A quartet of 4¢ Remington commemoratives and a trio of 7¢ air mail stamps on a 1961 air mail cover with special delivery that took a round-about route to its destination: Dallas—Indianapolis—Savannah.

As an “Artist of the West,” Frederic Sackrider Remington received posthumous notice when his work appeared on the U.S. Post Office Department’s “first multicolored portrayal of a piece of fine art on an American postage stamp” (Commemorative Stamp Ceremony Program).
The Oct. 4, 1961, 4¢ issue marked the centennial of the artist’s birth in Canton, N.Y., showing a portion of his 1905 painting, “The Smoke Signal,” masterfully rendered on the Giori Press.
Remington died in 1909 at the age of forty-eight. In a relatively short life, he produced an amazing number of works as an illustrator, painter, sculptor, and author.
Two of his illustrations appeared in the 1898 Trans-Mississippi series: “Troops Guarding Train” on the 8¢ stamp and “Western Mining Prospector” on the 50¢ stamp. Remington called his original version of that image “The Gold Bug.”
Remington himself appeared on the 10¢ issue in the 1940 Famous Americans series.

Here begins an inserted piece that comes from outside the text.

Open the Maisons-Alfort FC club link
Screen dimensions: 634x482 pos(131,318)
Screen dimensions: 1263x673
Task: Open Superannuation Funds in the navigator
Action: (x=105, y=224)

In 1981, Remington’s 1902 bronze sculpture entitled “Coming Through the Rye” appeared on an 18¢ commemorative.
In 1998, the U.S. Postal Service used the Trans-Mississippi issues of 1898 as the basis for bi-color renditions of those stamps in a souvenir sheet, putting two of Remington’s works onto stamps for the second time.
The final appearance on a U.S. stamp of Remington’s work came in 2001 with a detail from his 1889 painting, “A Dash for the Timber,” appearing in the American Illustrators sheet of twenty 34¢ commemoratives.
These eight issues provide a glimpse into the prolific work of a beloved American artist whose creations recorded life in the West and still shape its images in the mind’s eye.